"Hayat göklerdedir"
Göklerle aranız nasıl? Yoksa gökyüzünü mavi bir boşluktan ibaret mi görüyorsunuz?
Mavi boşluk, gerçekten göründüğü gibi boş mudur ve hayattan hali midir? Yoksa gökler de-yüzeyi cansız ve sakin görünen, fakat derinlerinde çok canlı, renkli ve hareketli bir hayatın sürdüğü-mavi denizler gibi midir?
Gecenin karanlık perdesi inince, göğün pek de boş olmadığı, esrarlı ve yarı gaybi bir alem barındırdığı anlaşılıyor. Ve neden insanın gözleri, gündüz bu mavi boşlukta derinleşir ve ruhu geceleyin yıldızlarla süslü bu esrarlı aleme yakınlık duyar ve oralara yükselmek ister? Ruh-u beşer ile gökler arasındaki bu deruni ilişki ve çekim nasıl bir tılsımdır? Bu tılsım mıdır insanı uzaya çeken? Ve göklere açılan insanın orada aradığı nedir?
Yoksa insan, göklerde geleceğini mi arıyor? Göklerle hayat, göklerle insanın geleceği arasında bir ilişki var mıdır?

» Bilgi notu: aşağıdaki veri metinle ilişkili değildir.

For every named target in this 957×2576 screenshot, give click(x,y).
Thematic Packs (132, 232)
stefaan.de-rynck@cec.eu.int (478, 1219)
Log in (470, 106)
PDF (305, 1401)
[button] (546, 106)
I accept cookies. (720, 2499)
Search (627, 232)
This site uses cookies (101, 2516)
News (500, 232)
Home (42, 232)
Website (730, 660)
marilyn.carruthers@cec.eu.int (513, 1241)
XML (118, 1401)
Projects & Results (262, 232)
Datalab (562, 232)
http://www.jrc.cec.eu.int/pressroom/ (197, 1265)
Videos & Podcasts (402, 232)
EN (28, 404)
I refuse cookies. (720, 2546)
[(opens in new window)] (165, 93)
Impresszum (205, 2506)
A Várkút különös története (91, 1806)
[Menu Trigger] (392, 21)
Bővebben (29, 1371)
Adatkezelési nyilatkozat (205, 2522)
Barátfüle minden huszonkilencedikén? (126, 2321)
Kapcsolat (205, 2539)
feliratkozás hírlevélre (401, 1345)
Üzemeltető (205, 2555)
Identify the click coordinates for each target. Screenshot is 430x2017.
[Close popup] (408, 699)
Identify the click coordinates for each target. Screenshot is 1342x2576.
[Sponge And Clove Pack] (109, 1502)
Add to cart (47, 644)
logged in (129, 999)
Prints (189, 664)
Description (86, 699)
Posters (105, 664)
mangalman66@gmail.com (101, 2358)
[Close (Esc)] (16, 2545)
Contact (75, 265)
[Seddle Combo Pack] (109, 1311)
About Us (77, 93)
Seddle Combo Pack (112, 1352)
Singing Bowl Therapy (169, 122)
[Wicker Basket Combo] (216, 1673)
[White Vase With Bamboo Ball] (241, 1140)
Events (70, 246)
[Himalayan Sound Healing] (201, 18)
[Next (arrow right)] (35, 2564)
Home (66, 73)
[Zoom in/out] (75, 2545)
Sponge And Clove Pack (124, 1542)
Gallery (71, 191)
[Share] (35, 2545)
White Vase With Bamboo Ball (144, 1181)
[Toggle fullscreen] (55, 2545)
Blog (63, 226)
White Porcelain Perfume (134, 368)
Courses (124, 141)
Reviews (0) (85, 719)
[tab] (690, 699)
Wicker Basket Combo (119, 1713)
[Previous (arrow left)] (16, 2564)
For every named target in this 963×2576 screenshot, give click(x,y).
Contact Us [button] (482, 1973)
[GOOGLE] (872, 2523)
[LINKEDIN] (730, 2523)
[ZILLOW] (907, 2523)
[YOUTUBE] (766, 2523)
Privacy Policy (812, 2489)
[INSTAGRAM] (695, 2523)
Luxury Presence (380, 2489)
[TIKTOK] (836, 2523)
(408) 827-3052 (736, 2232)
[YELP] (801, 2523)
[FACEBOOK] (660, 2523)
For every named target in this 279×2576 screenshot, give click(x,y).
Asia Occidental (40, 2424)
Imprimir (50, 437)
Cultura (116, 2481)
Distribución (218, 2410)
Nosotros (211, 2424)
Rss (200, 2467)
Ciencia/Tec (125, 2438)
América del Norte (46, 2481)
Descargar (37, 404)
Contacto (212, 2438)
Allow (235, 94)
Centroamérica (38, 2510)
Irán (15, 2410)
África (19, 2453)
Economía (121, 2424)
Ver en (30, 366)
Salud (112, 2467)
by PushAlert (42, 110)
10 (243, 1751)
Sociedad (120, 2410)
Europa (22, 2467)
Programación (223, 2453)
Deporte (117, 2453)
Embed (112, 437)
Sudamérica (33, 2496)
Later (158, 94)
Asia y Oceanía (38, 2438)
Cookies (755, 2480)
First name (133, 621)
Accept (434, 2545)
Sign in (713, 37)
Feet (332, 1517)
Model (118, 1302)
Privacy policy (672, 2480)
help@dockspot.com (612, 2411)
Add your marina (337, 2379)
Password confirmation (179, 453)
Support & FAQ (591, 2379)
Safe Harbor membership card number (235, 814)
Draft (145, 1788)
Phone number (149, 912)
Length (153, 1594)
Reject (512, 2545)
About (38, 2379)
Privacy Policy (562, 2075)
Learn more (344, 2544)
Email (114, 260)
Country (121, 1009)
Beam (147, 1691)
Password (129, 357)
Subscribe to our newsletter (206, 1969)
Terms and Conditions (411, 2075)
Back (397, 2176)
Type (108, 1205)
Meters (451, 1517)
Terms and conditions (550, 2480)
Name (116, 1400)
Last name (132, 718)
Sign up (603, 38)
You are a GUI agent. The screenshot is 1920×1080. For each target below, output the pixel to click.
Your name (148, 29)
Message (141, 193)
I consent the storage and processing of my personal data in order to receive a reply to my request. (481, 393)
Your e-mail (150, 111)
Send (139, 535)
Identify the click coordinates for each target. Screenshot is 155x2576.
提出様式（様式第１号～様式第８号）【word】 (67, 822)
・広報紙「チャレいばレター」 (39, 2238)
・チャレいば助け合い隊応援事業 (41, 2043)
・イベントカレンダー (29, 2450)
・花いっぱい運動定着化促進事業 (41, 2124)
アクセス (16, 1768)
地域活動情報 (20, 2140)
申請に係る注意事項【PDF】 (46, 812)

Görüyorsunuz, her gün altında yaşadığımız mavi boşluk/gökler, o kadar esrarengiz bir alemdir ki, oraya dair sorular da boşluğu gibi uzayıp gider.
Bilimsel olarak-şu ana kadar-gökyüzünde hayat belirtisi tespit edilemeyedursun, Kur`an yeryüzündeki hayatın kaynağı ve adresi olarak, insana gökyüzünü gösteriyor. “Gökte rızkınız ve va`d olunmakta olduğunuz vardır” ayetiyle bunu ihbar ediyor. (Ervah-ı tayyibenin göklere yükseleceği rivayetleri de insan ruhunun göklere meftun oluşunun sırrını içeriyor)
“İstikbal göklerdedir” diyen zat da yeryüzünde güçlü olmanın yolunun göklerde olduğuna işaret etmiş ve bunun için teknik-mekanik ilerlemeyi hedef göstermiştir. “Bütün ilimler astronomiden (gökbilimi) doğmuş” diyen bilim adamı da yeryüzündeki ilmi ilerlemelerin kaynağı olarak gökleri görmüştür. Küfür alemi, Kur`an`ın yüzyıllardan önce hedef gösterdiği göklere yönelmiş; uyduları, uzay istasyonları, uçakları ve füzeleri ile, göklerden yeryüzüne maddi/muvakkat bir istikbal bulmuşlar. Göklere yöneldikçe güçlenmiş ve yeryüzündeki egemenliklerini artırmışlar.
“Ve Allah gökten bir su indirdi de onunla yeryüzüne ölümünden sonra hayat verdi” gibi ayetler, ısrarla yeryüzündeki hayatın kaynağının gökler olduğunu vurguluyor. Sadece maddi hayatın kaynağı ve maddi istikbal/üstünlük göklerde değildir. Aynı zamanda manevi hayatın kaynağı ve manevi hayatın istikbali/üstünlüğü de göklerdedir.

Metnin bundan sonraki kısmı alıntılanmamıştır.